[Collected data entries]
• • • •
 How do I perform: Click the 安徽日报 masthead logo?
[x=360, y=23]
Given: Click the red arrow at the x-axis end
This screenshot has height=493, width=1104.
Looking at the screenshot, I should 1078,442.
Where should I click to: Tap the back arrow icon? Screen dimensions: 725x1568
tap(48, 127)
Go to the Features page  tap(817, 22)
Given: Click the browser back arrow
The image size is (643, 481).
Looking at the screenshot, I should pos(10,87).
• • • •
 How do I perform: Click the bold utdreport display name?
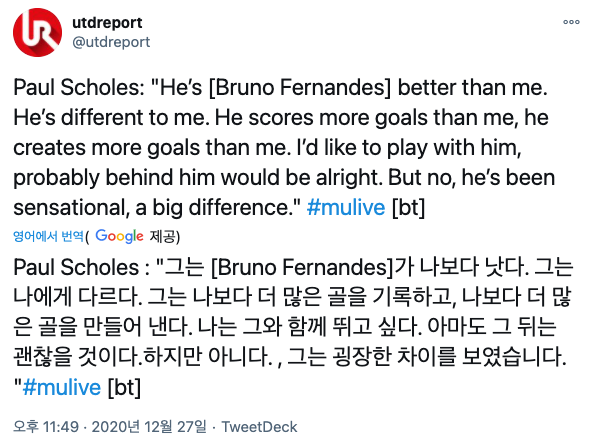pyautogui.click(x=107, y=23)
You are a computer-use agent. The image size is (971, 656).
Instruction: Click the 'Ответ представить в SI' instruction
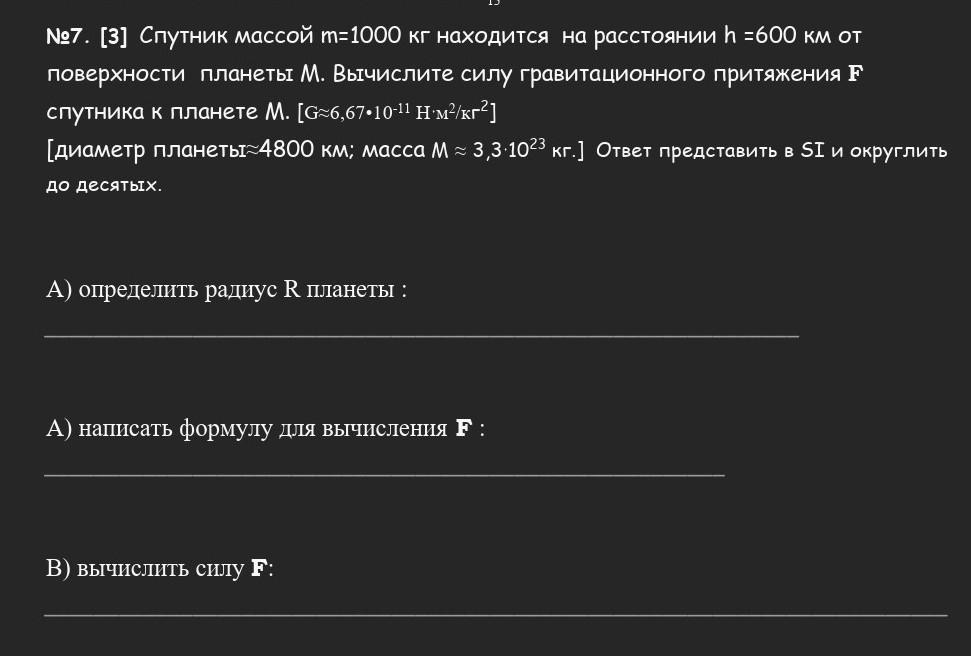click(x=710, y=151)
• • • •
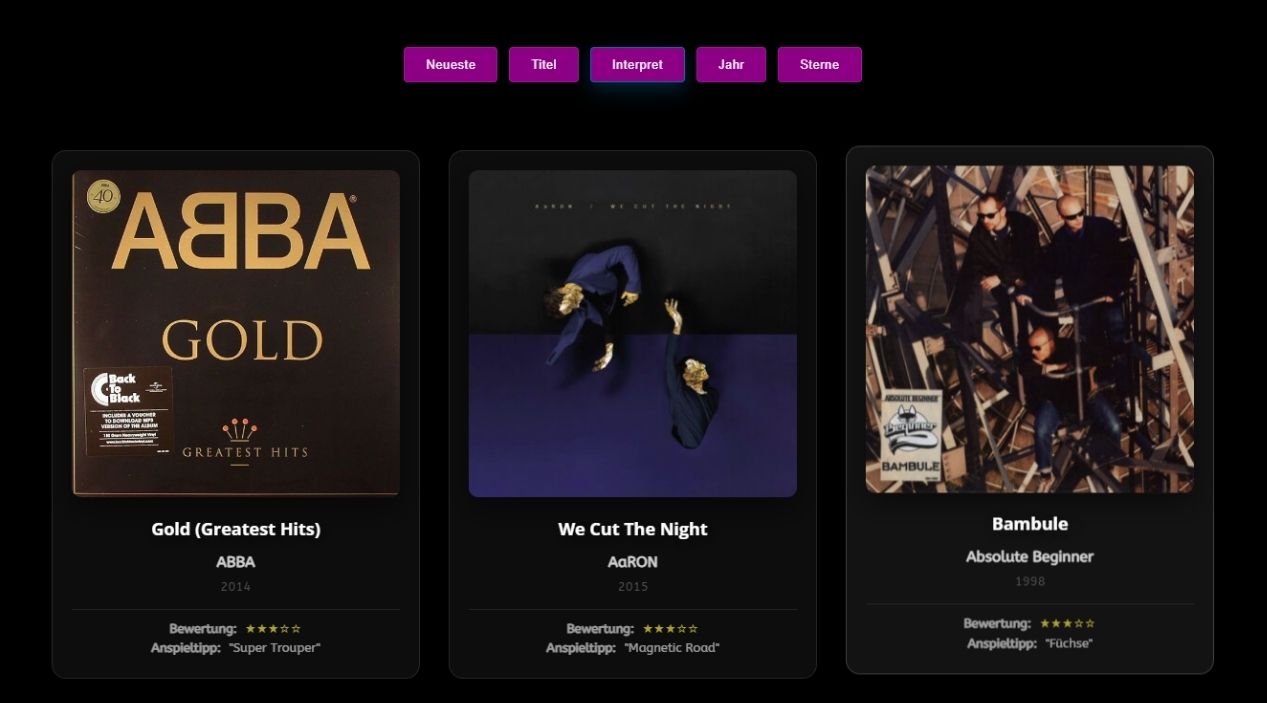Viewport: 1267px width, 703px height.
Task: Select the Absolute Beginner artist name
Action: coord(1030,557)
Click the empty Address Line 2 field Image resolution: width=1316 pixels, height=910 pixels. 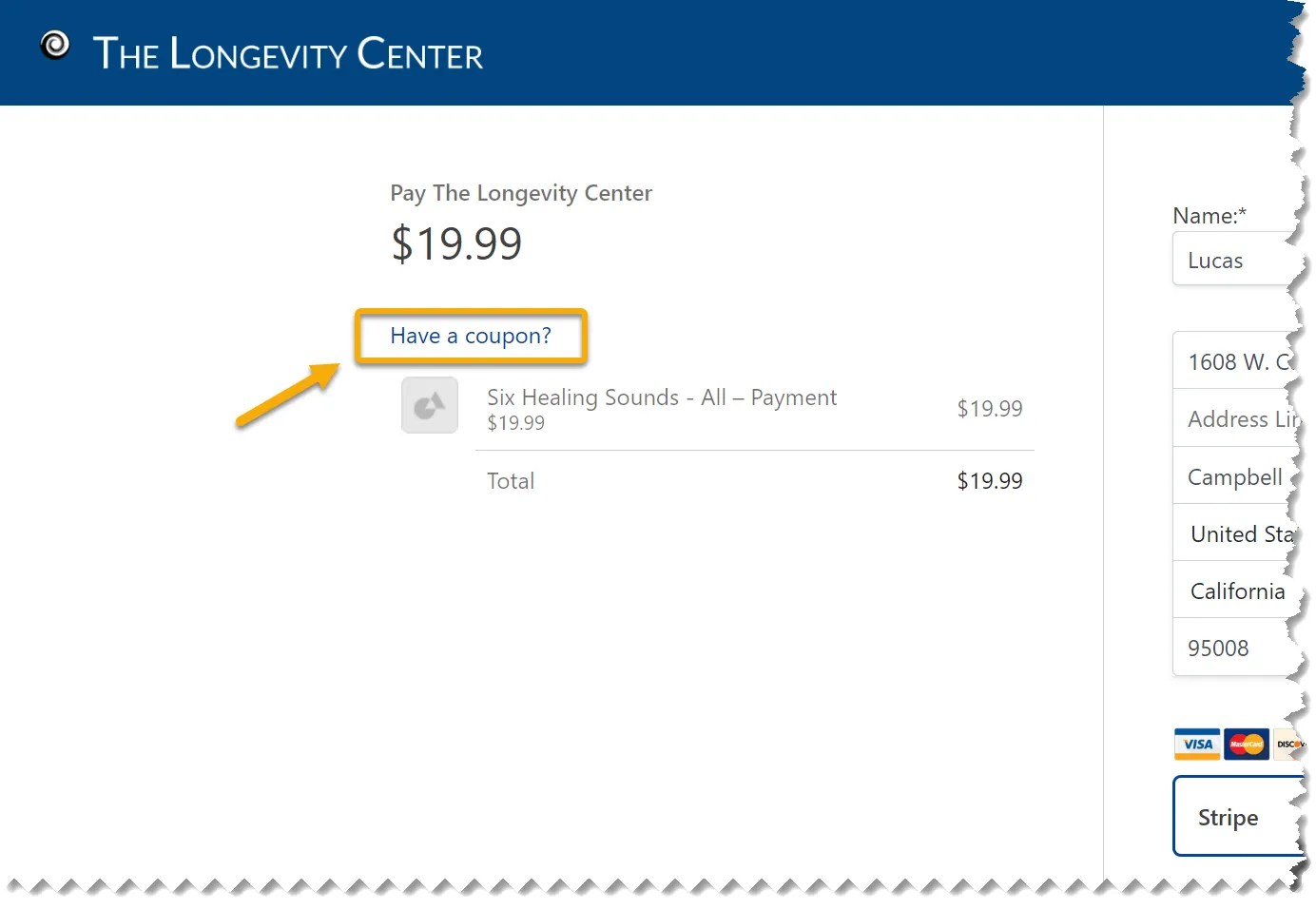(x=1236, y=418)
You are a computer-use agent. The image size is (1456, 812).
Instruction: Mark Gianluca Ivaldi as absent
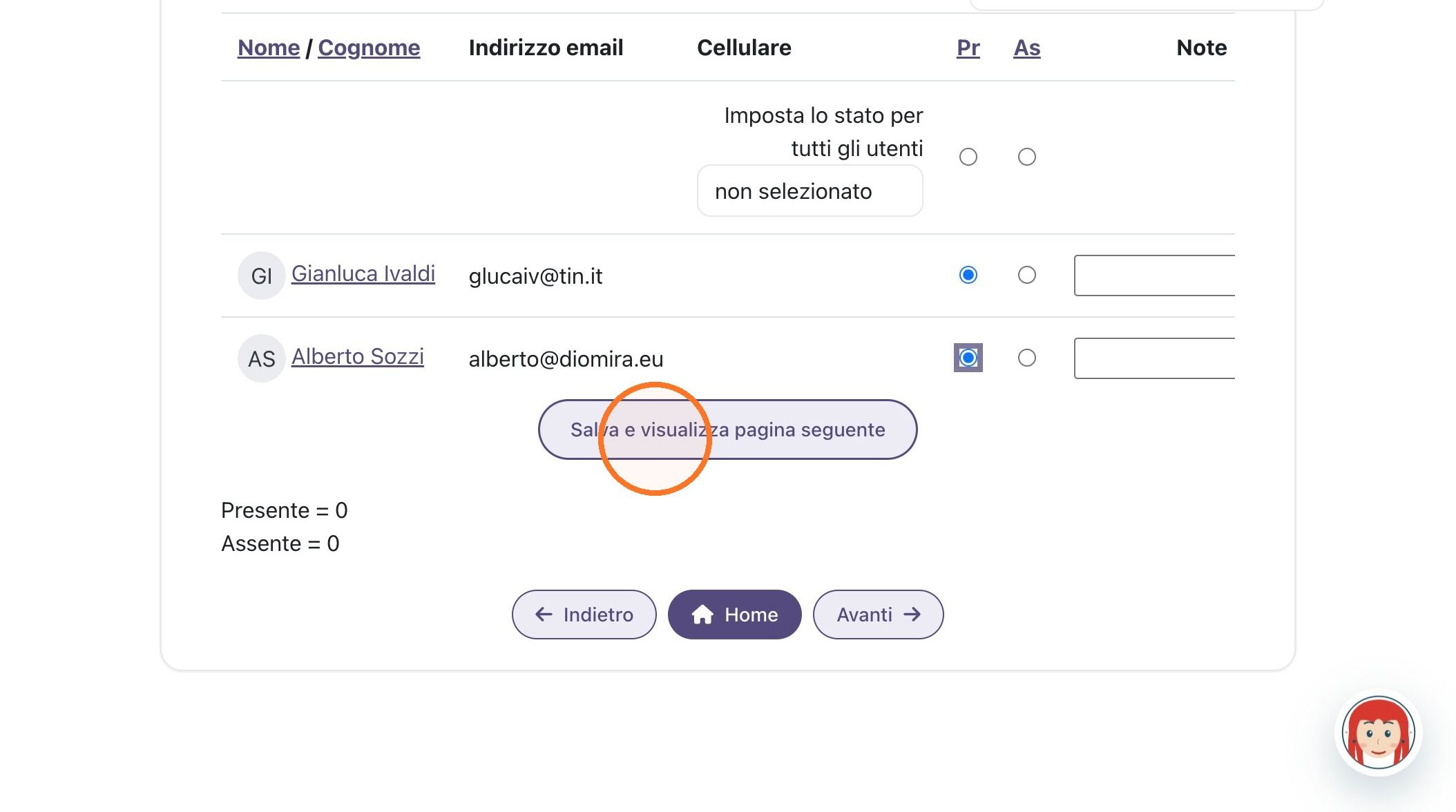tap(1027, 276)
• • • •
▶ _What you should do_: If a line above contains the word "computer", list it.

▶ _Task result_:
You are a computer-use agent. The image size is (971, 656).
You are a computer-use agent. The image size is (1456, 812).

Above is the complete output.